Three kinds of AI products work

Scope of “AI products” seen as too narrow

  • Many commenters argue the article conflates “AI” with “LLMs you chat with,” ignoring large, profitable categories: fraud detection, recommendation, translation, speech recognition, TTS, driving, medical imaging, document parsing, supply-chain optimization, etc.
  • Successful tools like Grammarly, DeepL, and vision-based document processing are cited as counterexamples to the three categories.
  • Several stress that the most valuable AI is “invisible” infrastructure; users don’t even know AI is involved.

Media generation as a major category

  • Multiple replies object to dismissing image generation as a “toy”; they say image/video/music/voice/3D tools are already production-grade for design, marketing, film, and game assets.
  • Discussion on UX: graph/node-based systems (ComfyUI-like) are seen as too technical; “Adobe/Figma-like” interfaces that hide model complexity are considered the real opportunity.
  • Some note that modern media tools already behave agentically (iterative edits, inpainting, upscaling), just on pixels instead of code.

Alternative product taxonomies

  • One proposed breakdown:
    • Batch/pipeline processing (document parsing, moderation).
    • “AI features” inside apps (summaries, tags, autocomplete).
    • True agents (AI controls workflow).
  • Others say “three kinds of AI products” is as coarse as “three kinds of internet products,” too high-level to be predictive.
  • Several point out the article itself effectively lists more than three categories.

Agents and coding tools: strong disagreement

  • Some report big wins from coding agents: debugging, analyzing logs/stack traces, discovering index issues, and catching obscure build problems.
  • Others find agents unreliable or “lying,” producing useless code even with good APIs; they trust junior devs more and see agents as “slop factories” without a human in the loop.
  • Debate on productivity impact: claims range from negligible savings to “4–8x fewer developers needed,” with skeptics demanding harder evidence.

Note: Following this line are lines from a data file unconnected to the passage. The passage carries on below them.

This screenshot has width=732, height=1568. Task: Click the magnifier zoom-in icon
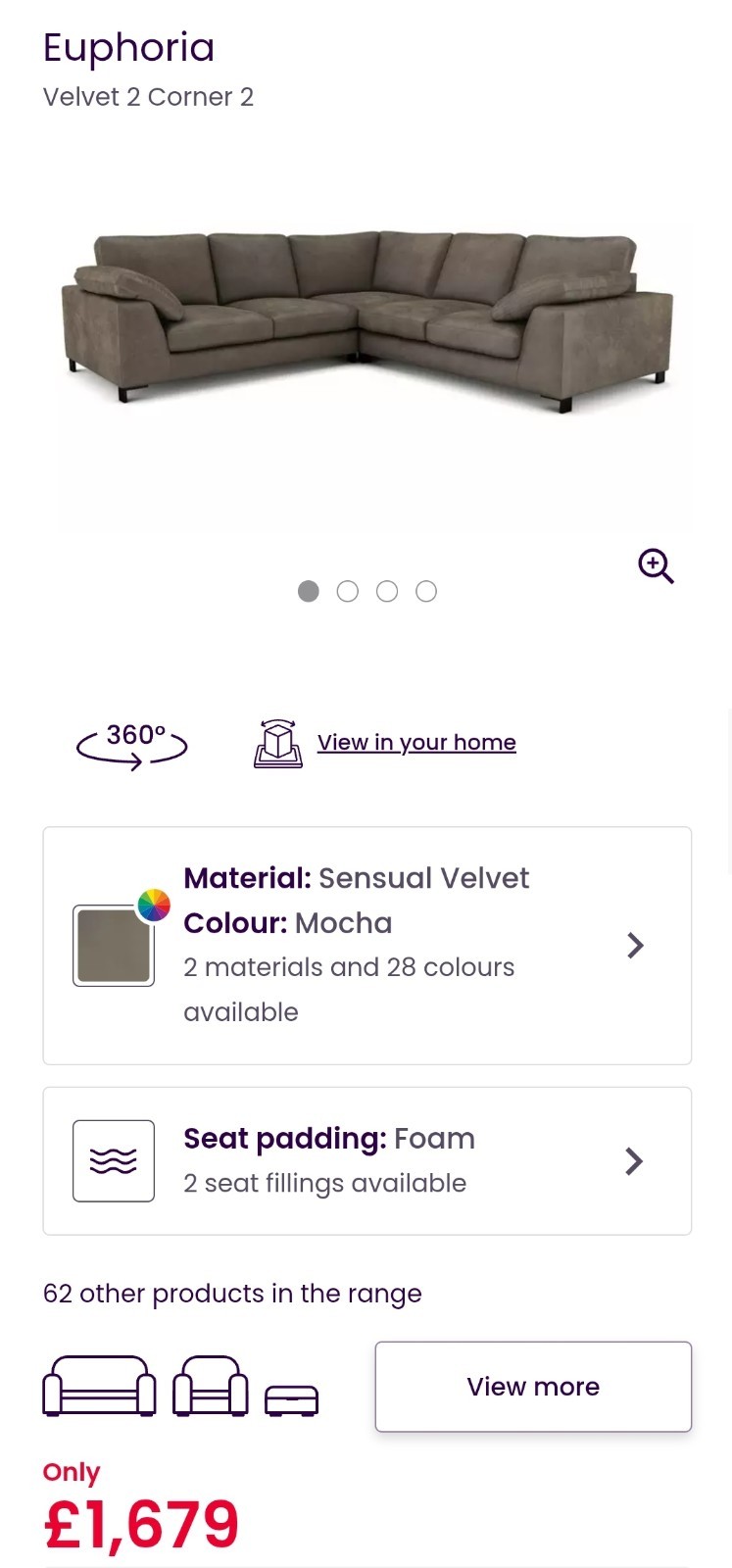click(656, 566)
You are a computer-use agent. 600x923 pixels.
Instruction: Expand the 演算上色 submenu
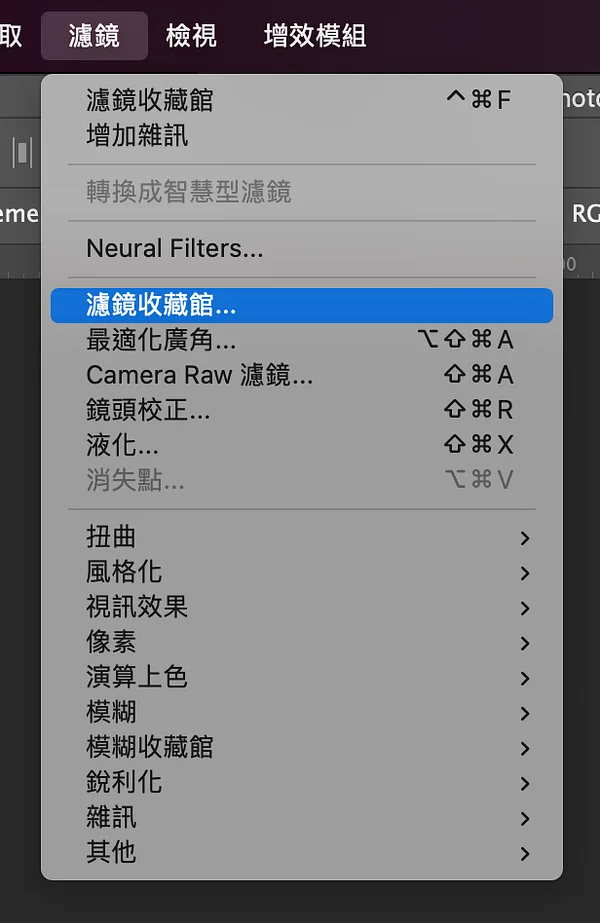pos(301,678)

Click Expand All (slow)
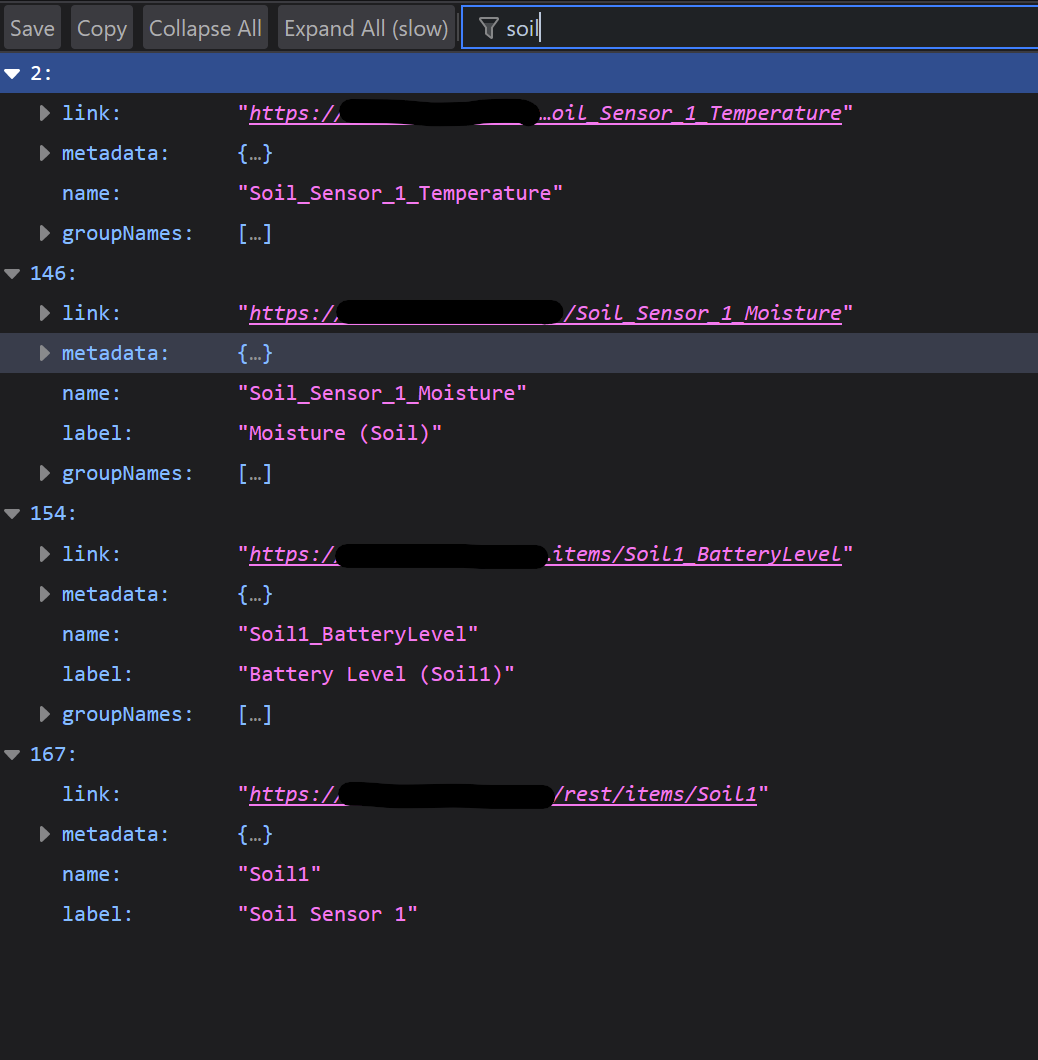point(364,27)
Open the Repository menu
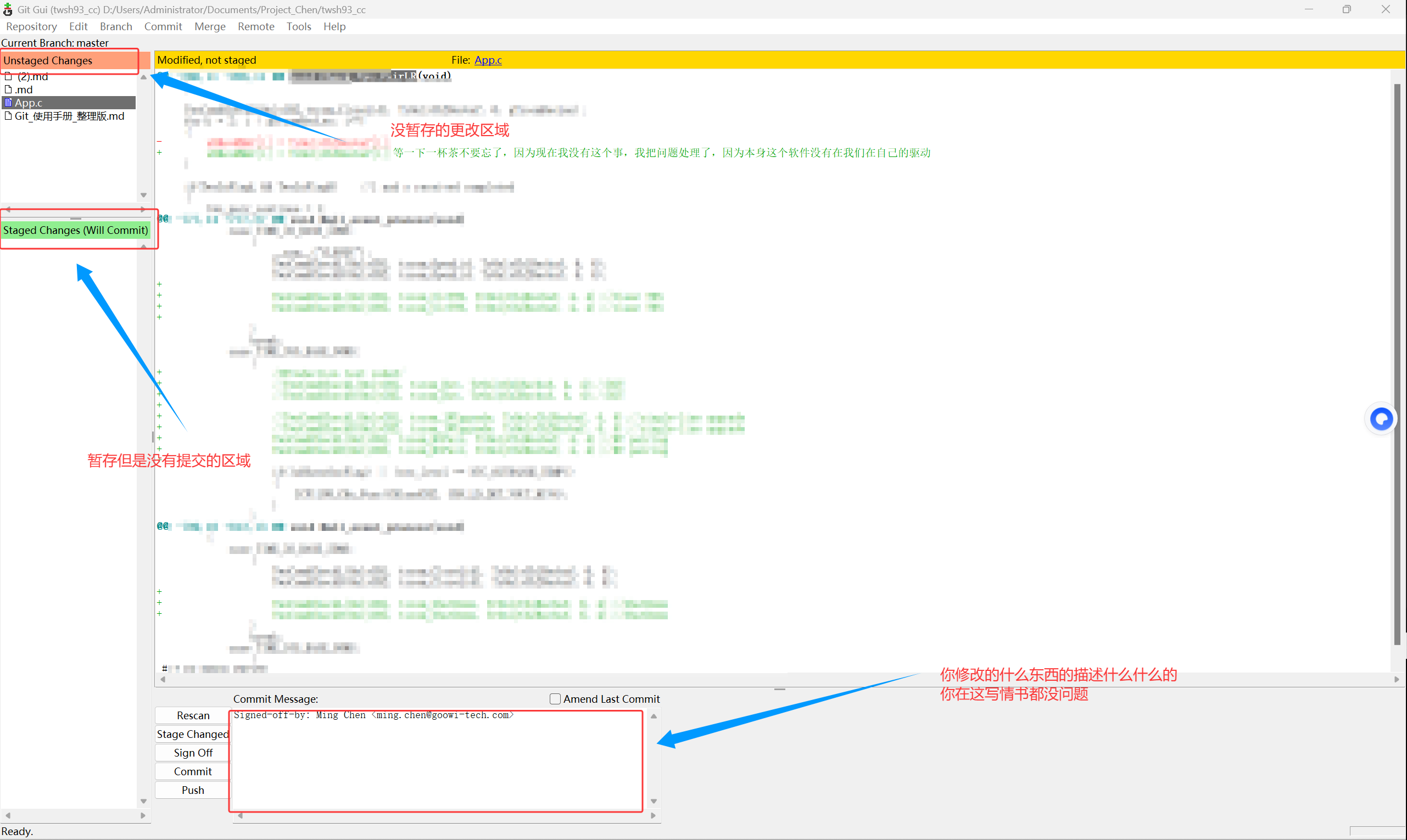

Non-chat, task-focused uses

  • Frequently mentioned working use cases: translation, transcription, summarization of contracts/logs/meetings, basic drafting, clarifying vague business requirements.
  • Some say AI summaries are often bad or misprioritized; others find them net-positive if treated like code review (LLM drafts, human verifies).

Future directions: agents, UX, and infrastructure

  • Many want agents for mundane life tasks (appointments, cancellations, travel, forms) but note current systems struggle with real-world details and costs.
  • Some argue these tasks should be solved with open APIs and classic algorithms, not LLMs everywhere.
  • There is concern about giving agents real powers (refunds, account changes) due to jailbreak and error externalities.
  • Several conclude the real long-term value is AI as an underlying capability or interface layer, not standalone chatbots.